• WORK INSTRUCTIONS
Your task is to give the data again, exactly, with every line intact.

** DATA UNDER STUDY follows **

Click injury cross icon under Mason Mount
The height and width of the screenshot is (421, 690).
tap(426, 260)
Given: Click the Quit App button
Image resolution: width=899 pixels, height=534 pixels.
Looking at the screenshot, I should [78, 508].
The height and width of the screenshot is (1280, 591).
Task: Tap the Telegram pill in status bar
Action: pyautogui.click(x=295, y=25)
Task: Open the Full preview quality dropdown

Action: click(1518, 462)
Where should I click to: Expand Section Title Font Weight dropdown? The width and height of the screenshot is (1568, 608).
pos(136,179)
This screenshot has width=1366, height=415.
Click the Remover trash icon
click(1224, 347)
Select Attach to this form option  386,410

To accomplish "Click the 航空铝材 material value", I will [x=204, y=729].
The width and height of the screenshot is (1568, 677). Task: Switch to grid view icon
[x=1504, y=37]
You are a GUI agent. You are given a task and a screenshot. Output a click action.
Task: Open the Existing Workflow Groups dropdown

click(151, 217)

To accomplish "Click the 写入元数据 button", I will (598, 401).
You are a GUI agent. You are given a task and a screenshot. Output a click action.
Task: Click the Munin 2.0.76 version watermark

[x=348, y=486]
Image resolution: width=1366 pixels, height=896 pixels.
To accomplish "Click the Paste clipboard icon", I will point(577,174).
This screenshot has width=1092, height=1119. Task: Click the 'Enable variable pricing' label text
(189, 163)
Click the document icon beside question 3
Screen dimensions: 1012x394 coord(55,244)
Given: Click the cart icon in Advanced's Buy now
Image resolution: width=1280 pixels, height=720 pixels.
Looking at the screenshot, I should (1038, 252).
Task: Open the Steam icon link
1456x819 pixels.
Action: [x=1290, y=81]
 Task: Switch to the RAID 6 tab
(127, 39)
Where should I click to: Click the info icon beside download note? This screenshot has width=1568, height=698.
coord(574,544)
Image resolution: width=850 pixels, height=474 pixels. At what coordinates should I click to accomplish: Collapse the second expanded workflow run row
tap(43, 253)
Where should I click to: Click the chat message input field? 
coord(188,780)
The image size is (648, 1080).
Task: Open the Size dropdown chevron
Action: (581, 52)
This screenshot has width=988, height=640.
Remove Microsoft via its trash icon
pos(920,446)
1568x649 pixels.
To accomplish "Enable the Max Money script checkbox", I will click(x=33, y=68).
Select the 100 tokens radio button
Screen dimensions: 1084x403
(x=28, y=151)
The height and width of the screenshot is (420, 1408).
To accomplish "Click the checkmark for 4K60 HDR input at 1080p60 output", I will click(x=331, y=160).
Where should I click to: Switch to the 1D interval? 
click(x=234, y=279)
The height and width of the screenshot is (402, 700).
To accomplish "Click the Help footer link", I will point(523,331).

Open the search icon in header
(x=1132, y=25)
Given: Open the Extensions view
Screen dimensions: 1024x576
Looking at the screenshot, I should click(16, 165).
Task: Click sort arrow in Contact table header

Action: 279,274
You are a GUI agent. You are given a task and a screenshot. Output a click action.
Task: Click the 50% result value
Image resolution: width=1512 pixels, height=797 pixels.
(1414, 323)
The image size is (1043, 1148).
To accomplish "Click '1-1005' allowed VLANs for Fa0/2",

** End of DATA UNDER STUDY **

• WRITTEN RESPONSE
Click injury cross icon under Mason Mount
The height and width of the screenshot is (421, 690).
tap(426, 260)
Given: Click the Quit App button
Image resolution: width=899 pixels, height=534 pixels.
Looking at the screenshot, I should [78, 508].
The height and width of the screenshot is (1280, 591).
Task: Tap the Telegram pill in status bar
Action: pyautogui.click(x=295, y=25)
Task: Open the Full preview quality dropdown

Action: click(1518, 462)
Where should I click to: Expand Section Title Font Weight dropdown? The width and height of the screenshot is (1568, 608).
pos(136,179)
This screenshot has width=1366, height=415.
Click the Remover trash icon
click(1224, 347)
Select Attach to this form option  386,410

To accomplish "Click the 航空铝材 material value", I will [x=204, y=729].
The width and height of the screenshot is (1568, 677). Task: Switch to grid view icon
[x=1504, y=37]
You are a GUI agent. You are given a task and a screenshot. Output a click action.
Task: Open the Existing Workflow Groups dropdown

click(151, 217)

To accomplish "Click the 写入元数据 button", I will (598, 401).
You are a GUI agent. You are given a task and a screenshot. Output a click action.
Task: Click the Munin 2.0.76 version watermark

[x=348, y=486]
Image resolution: width=1366 pixels, height=896 pixels.
To accomplish "Click the Paste clipboard icon", I will point(577,174).
This screenshot has width=1092, height=1119. Task: Click the 'Enable variable pricing' label text
(189, 163)
Click the document icon beside question 3
Screen dimensions: 1012x394 coord(55,244)
Given: Click the cart icon in Advanced's Buy now
Image resolution: width=1280 pixels, height=720 pixels.
Looking at the screenshot, I should (1038, 252).
Task: Open the Steam icon link
1456x819 pixels.
Action: [x=1290, y=81]
 Task: Switch to the RAID 6 tab
(127, 39)
Where should I click to: Click the info icon beside download note? This screenshot has width=1568, height=698.
coord(574,544)
Image resolution: width=850 pixels, height=474 pixels. At what coordinates should I click to accomplish: Collapse the second expanded workflow run row
tap(43, 253)
Where should I click to: Click the chat message input field? 
coord(188,780)
The image size is (648, 1080).
Task: Open the Size dropdown chevron
Action: (581, 52)
This screenshot has width=988, height=640.
Remove Microsoft via its trash icon
pos(920,446)
1568x649 pixels.
To accomplish "Enable the Max Money script checkbox", I will click(x=33, y=68).
Select the 100 tokens radio button
Screen dimensions: 1084x403
(x=28, y=151)
The height and width of the screenshot is (420, 1408).
To accomplish "Click the checkmark for 4K60 HDR input at 1080p60 output", I will click(x=331, y=160).
Where should I click to: Switch to the 1D interval? 
click(x=234, y=279)
The height and width of the screenshot is (402, 700).
To accomplish "Click the Help footer link", I will point(523,331).

Open the search icon in header
(x=1132, y=25)
Given: Open the Extensions view
Screen dimensions: 1024x576
Looking at the screenshot, I should click(16, 165).
Task: Click sort arrow in Contact table header

Action: 279,274
You are a GUI agent. You are given a task and a screenshot. Output a click action.
Task: Click the 50% result value
Image resolution: width=1512 pixels, height=797 pixels.
(1414, 323)
The image size is (1043, 1148).
To accomplish "Click '1-1005' allowed VLANs for Fa0/2",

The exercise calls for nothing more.